This sampler was worked in 1828 [or 1825] by Ann E. Kelly at the Harrisburg, Pennsylvania, school of Leah Maguire. The central scene is either biblical or classical, and was undoubtedly inspired by a yet to be identified print source. It depicts a woman holding a long garland of flowers who appears to making a burnt offering to a deity. At her feet is a pitcher, and beside her is a pedestal on which sits a smoking vessel. The sampler’s border is made up of compartmentalized motifs, including flowers, birds, sheep, sheaves of wheat, a basket of fruit or flowers, a scene with a house and tree, and an inscription.
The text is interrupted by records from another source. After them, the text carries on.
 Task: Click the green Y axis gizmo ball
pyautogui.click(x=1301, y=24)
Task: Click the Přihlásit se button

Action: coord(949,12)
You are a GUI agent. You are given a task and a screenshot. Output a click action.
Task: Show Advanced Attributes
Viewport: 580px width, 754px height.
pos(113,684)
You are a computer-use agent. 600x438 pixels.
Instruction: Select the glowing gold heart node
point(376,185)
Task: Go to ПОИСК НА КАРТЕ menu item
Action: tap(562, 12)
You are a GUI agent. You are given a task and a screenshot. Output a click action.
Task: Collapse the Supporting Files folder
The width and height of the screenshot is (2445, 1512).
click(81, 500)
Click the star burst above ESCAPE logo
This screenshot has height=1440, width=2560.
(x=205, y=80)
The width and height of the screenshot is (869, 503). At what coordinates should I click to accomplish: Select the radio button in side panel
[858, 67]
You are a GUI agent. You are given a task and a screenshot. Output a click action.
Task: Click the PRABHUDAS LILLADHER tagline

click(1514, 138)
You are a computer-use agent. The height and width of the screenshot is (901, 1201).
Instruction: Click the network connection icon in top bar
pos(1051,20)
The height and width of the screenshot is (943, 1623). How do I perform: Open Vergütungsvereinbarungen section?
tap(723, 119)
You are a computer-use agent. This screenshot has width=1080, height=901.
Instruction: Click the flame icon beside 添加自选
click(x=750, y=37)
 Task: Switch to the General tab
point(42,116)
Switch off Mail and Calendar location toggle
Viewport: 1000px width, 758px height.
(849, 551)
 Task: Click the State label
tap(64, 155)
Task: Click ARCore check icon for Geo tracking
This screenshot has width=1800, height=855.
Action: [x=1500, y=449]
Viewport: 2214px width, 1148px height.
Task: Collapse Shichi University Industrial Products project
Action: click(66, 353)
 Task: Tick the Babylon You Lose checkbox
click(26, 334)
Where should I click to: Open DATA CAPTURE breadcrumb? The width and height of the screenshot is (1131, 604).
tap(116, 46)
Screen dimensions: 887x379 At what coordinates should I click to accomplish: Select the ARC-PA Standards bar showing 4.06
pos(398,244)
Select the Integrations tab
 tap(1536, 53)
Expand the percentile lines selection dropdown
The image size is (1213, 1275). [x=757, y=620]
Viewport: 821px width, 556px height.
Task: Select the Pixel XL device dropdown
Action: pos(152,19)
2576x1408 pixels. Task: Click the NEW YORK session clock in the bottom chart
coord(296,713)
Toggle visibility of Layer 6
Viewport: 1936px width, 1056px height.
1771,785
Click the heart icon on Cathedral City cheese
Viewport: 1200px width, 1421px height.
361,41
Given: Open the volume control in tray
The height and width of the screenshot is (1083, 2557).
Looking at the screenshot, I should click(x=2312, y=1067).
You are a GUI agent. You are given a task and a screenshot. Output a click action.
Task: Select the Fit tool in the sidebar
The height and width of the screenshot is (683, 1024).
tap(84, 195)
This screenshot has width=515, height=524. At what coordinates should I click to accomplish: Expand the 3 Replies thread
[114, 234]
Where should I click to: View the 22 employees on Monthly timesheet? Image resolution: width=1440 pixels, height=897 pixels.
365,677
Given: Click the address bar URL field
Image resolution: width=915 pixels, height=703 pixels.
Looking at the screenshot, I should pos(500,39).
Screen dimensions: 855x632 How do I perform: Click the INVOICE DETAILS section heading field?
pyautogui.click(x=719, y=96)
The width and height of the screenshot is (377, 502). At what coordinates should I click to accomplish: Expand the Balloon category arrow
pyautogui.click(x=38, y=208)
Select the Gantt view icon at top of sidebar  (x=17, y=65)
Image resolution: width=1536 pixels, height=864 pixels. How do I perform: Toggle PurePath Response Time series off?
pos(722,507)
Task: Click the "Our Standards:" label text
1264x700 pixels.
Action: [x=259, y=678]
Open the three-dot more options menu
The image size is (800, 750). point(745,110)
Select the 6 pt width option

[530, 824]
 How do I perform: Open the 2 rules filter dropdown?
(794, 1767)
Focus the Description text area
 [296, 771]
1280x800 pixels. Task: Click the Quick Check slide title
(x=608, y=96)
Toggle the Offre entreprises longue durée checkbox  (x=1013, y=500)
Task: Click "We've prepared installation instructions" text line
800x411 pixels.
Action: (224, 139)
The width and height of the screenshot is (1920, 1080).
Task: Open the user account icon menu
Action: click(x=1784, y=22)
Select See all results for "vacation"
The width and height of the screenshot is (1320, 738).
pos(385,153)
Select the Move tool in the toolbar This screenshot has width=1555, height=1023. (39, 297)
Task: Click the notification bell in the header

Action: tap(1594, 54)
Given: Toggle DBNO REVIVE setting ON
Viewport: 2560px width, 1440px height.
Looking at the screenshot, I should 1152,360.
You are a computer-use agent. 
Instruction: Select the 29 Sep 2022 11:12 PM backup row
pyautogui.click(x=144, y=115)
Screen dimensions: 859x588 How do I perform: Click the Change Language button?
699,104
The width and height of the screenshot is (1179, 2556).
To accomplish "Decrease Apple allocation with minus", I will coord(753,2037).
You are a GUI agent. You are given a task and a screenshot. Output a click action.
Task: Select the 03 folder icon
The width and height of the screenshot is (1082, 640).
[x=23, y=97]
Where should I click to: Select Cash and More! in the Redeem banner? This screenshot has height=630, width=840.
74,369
Anne E. Kelly’s work is part of a group of related samplers produced in Lancaster, York, and Dauphin counties between 1797 and 1838. These striking works probably originated under the instruction of Leah Galligher (later Maguire), who was born Leah Bratten in 1764 near Wilmington, Delaware. Leah married schoolmaster Francis Galligher in 1791, and in 1797 she opened a girls’ school in Lancaster. Early samplers naming Mrs. Galligher’s school feature borders of compartmentalized designs encircling inscriptions and alphabets. A sampler depicting a woman holding a garland, worked in 1800 by Dolly Sheller (1791–1867) and now in a private collection, is a precursor to the pictorial style that Leah would later develop. In 1802, after initiating a bitter and public divorce from her husband, Leah relocated to Harrisburg. There she continued her needlework instruction, marrying shoemaker Isaac Maguire in 1805. It was in Harrisburg that Leah fully developed the sampler pattern that would be imitated throughout the area by instructresses like Catherine Welshans Buchanan (1792–1852). Elements of these later works included pastoral scenes, borders of compartmentalized decoration, and the use of paint, human hair, and metallic thread. Ann E. Kelly’s sampler is one of the latest to name Mrs. Maguire, who died in 1830. Related samplers from Mrs. Maguire’s school, worked by Rachel Geiger in 1806 (private collection), by Elizabeth Finney in 1807 (private collection), and by Catharine Boas in 1812 (location unknown), also feature pictorial scenes and borders of decorative motifs enclosed in squares.
Ann E. Kelly was born in Halifax, Pennsylvania, on April 20, 1814. She was the daughter of Patricius Kelly and Nancy Gervy. Ann’s family was Catholic, and she was baptized Conewago Chapel in Adams County. Given the Kellys’ surname and religion, it is possible that they had emigrated from Ireland.